Zum Koalitions-Beschluss in der gestrigen Bereinigungssitzung des Haushaltsausschusses, die für Bildung und Wissenschaft versprochene halbe Milliarde in 2014 komplett zu streichen, erklärt Ekin Deligöz, grüne Berichterstatterin für den Einzelplan Bildung und Forschung: 


Vollmundig hat die Koalition den Aufbruch zu großen Bildungsreformen verkündet, doch nicht geliefert: Im Haushalt 2014 ist kein Cent aus dem berühmten „6 + 3 Milliarden-Paket“ für Schüler, Studierende und Wissenschaftler vorgesehen. Die dafür vorgesehene Reserve von 500 Millionen haben Union und SPD gestern Nacht ersatzlos gestrichen. Dabei hatte Ministerin Wanka noch Ende Mai vor dem Haushaltsausschuss erklärt, sie rechne fest damit, dass der Großteil der Reserve in ihren Etat fließt. Die Aussage der Koalition, die Mittel wären nicht gekürzt, sondern nur verschoben worden, ist wenig glaubwürdig. Denn klar ist: Finanzminister Schäuble stopft mit der halben Bildungsmilliarde Haushaltslöcher.

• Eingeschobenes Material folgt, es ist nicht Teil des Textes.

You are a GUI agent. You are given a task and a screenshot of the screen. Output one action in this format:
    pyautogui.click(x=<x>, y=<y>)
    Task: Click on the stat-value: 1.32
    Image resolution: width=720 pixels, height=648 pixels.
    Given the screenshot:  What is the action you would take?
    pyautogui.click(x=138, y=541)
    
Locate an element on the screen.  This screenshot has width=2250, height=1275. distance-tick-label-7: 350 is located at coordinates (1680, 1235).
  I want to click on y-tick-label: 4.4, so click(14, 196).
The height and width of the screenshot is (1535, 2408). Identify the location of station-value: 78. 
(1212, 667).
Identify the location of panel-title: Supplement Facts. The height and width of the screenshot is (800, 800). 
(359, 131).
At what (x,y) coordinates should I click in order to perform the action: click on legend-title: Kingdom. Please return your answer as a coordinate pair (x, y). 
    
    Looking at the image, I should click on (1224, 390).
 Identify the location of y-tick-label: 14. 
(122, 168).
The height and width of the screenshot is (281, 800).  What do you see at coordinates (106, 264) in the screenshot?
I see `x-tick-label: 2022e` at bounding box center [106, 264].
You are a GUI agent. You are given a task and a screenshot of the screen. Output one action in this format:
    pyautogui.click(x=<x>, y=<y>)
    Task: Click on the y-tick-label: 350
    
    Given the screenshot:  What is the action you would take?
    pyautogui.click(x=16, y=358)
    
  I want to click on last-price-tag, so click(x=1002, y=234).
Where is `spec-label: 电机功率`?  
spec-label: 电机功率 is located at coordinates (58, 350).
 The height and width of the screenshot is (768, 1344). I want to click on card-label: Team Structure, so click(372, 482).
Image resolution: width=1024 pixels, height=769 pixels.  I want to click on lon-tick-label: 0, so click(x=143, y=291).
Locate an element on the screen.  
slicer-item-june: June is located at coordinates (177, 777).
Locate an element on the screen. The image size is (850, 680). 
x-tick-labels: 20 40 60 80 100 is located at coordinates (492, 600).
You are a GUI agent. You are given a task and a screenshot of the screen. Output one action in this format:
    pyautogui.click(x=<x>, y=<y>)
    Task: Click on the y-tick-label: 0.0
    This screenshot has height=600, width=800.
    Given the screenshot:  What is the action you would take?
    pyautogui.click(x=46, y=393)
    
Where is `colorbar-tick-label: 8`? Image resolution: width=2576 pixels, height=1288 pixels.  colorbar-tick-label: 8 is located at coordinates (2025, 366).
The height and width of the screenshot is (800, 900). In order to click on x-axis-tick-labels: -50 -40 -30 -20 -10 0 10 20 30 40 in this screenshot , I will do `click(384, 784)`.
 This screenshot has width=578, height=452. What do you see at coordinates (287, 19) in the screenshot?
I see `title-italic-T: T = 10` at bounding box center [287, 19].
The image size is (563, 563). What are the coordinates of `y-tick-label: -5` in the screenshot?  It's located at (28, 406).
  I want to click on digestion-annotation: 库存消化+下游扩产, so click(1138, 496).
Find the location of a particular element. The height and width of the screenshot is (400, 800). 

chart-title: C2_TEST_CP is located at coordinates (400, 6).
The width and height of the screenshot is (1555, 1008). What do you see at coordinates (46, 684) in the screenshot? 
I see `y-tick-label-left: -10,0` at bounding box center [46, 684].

Dem Bildungs- und Forschungsetat entgehen jedoch nicht nur die 500 Millionen Euro Bildungsreserve. Im Etat müssen weitere 410 Mio. Euro globale Minderausgabe eingespart werden, eine Summe, die selbst Ministerin Wanka in der gestrigen Sitzung als „ambitioniert“ bezeichnete. Die Investitionen des Bundes in Bildung und Wissenschaft sind damit in 2014 fast eine Milliarde Euro niedriger als angenommen.